The Company also added a quantity equal to one-tenth of the settlement as native reserves, so that the whole land to be appropriated was 221,100 acres, and the town was 1,100 acres exclusive of public reserves. The Company had also a right of purchasing 100 page 12allotments for its own benefit, at the same price and subject to the same terms in every respect as other purchasers. One half of the sum realised was to be devoted to emigration, out of which £20,000 was to be reserved as a special fund for making allowances of passage money to purchasers and their families, according to the discretion of the directors, two-sixths to defray the Company's expenses, &c., and one-sixth was to be held in trust for the purpose of rendering the settlement attractive. This last appropriation gave origin to the Nelson Educational Fund.

The preliminary expedition for the formation of the settlement sailed from London in April, 1841. It consisted of two vessels, the Whitby and the Will Watch. The charge of the expedition was confided to the care of Captain Arthur Wakefield, who was appointed resident agent for the new settlement. Both ships, after a protracted passage, arrived at Wellington in September of the same year. Governor Hobson met the emigrants there, and on being applied to by the principal agent of the Company to point out a district suitable for the proposed settlement, he invited the agents to examine three districts in the North Island, any of which he engaged to put them in possession of,—at Mahurangi, the River Thames, or in the Waipa. The Company's agents, however, objected to these sites for several reasons, and specified Port Cooper, Banks' Peninsula, to be the site which they required for the purpose.

The Governor refused his consent to the settlement being formed at Port Cooper, or anywhere in the Middle Island; but, after some delay, it was eventually arranged to form it on the shores of Blind Bay, and accordingly the preliminary expedition set sail from Wellington, in October, 1841, for this purpose, having on board Captain Wakefield the resident agent, Mr. Tuckett the chief surveyor, and a staff of assistants and labourers. On quitting Port Nicholson, the vessels were compelled by the wind to approach near the opposite shore of Cloudy Bay, and from each was observed, with no little surprise, the extensive plain of the Wairau, and the grassy hills to the East.

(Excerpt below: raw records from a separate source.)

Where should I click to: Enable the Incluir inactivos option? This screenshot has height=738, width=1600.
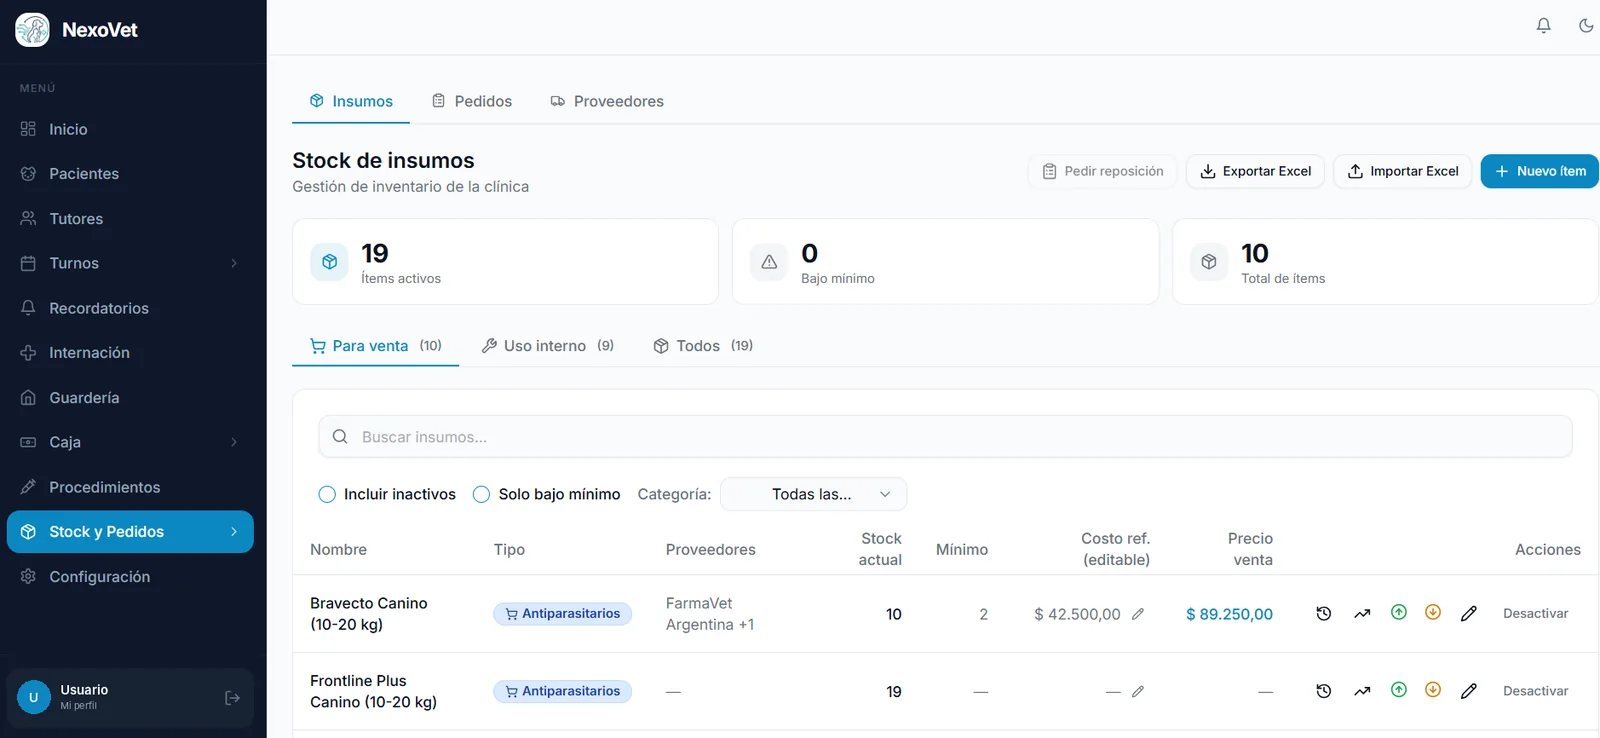tap(327, 494)
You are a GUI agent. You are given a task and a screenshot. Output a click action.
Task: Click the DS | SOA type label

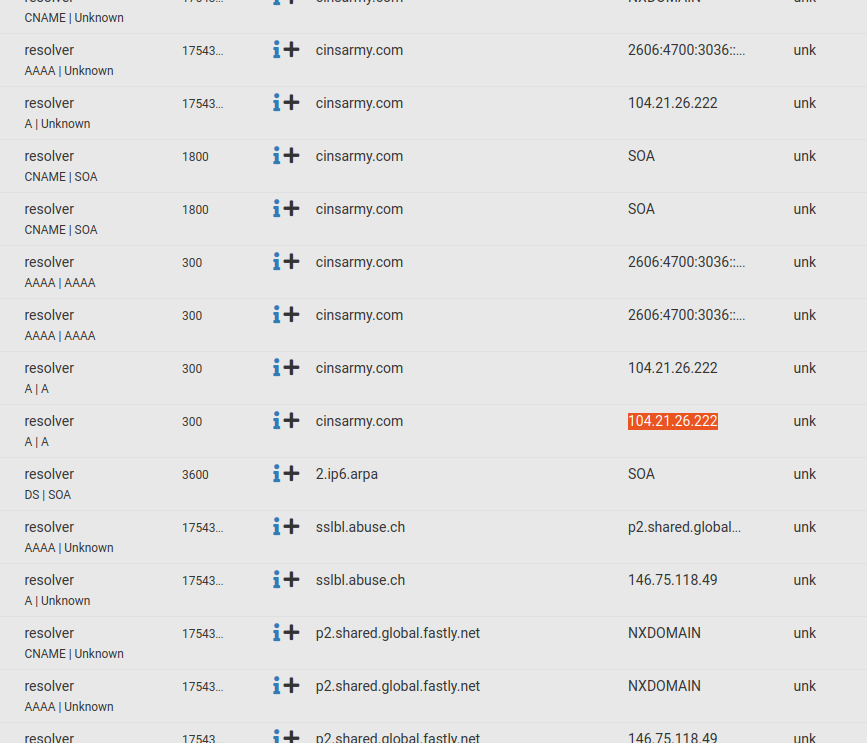(47, 495)
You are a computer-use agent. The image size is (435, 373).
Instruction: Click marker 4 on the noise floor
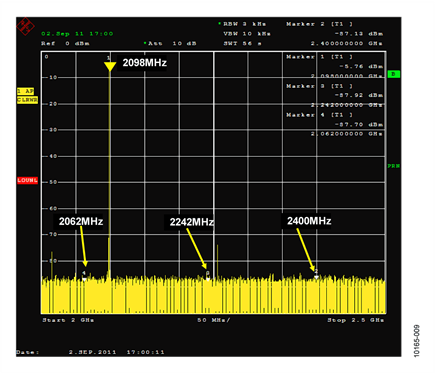[x=84, y=276]
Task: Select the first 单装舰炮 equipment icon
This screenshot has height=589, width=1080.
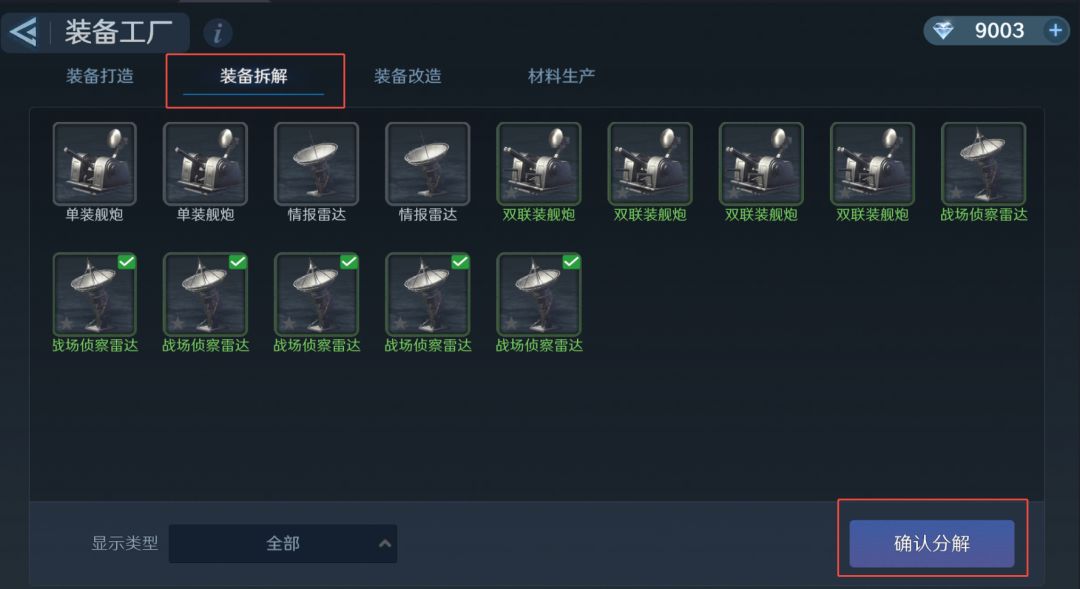Action: [94, 164]
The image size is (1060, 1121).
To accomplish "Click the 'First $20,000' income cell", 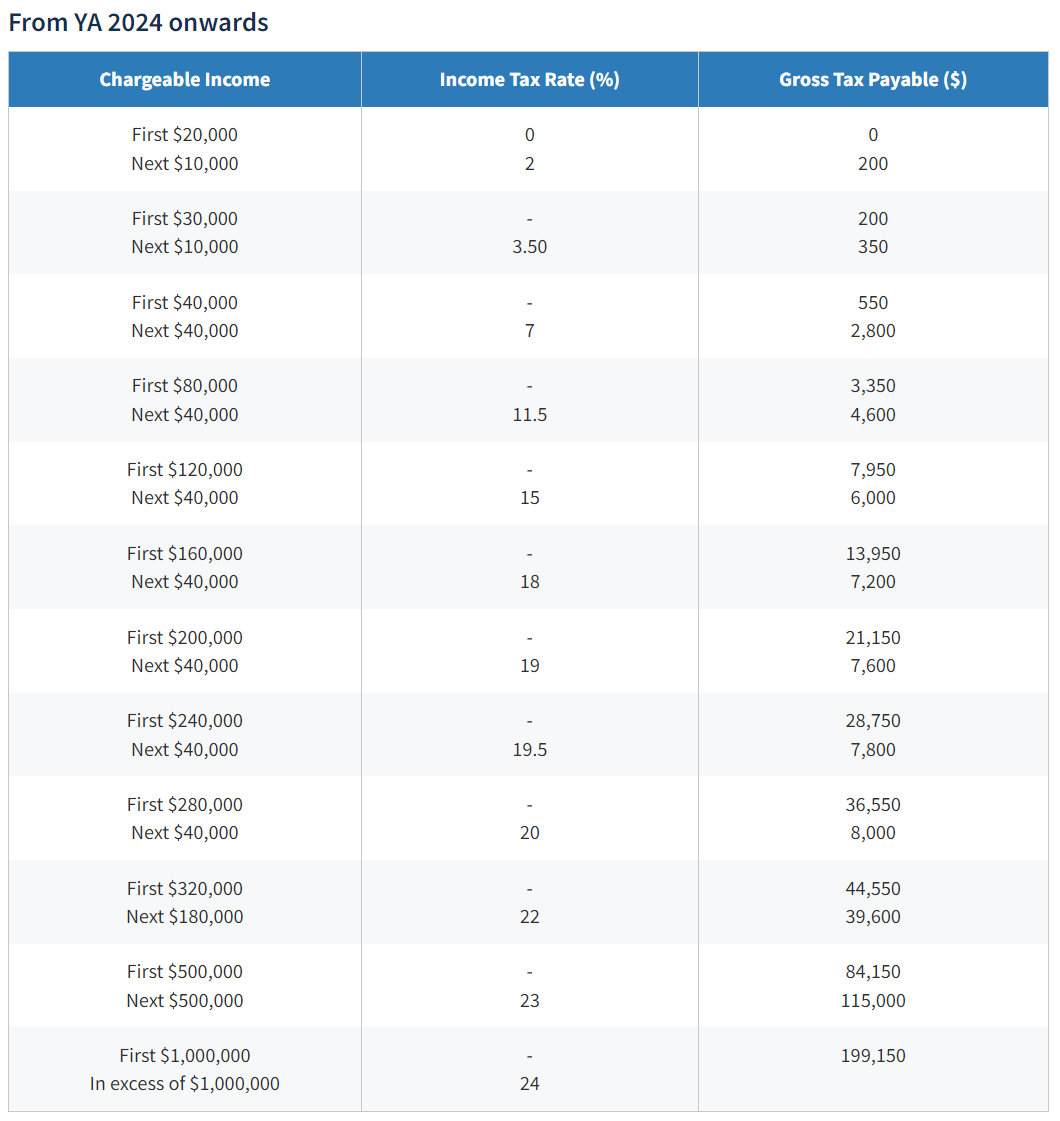I will 185,135.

After looking about the entrance of Queen Charlotte Sound for an available site, the expedition called at Kapiti, to acquaint Rauparaha and the principal chiefs resident there, of the intention to found a settlement in Blind Bay. Sailing from Kapiti, the ships proceeded to Astrolabe Roads, where having anchored, three exploring parties were despatched in different directions to search for available country, and also for an available port. On the return of two of the exploring parties to Astrelabe, the leaders, Messrs. Heaphy and Moore, reported the discovery of sufficient available land for a settlement. This decided Captain Wakefield upon having arrangements made (much against the wishes of the chief surveyor, who had returned in the meantime with the intelligence that the land seen by himself and others was insufficient for the requirements of the settlement) to survey a site for the future town at Kaiteretere, extending along shore to the mouth of the Riwaka Valley.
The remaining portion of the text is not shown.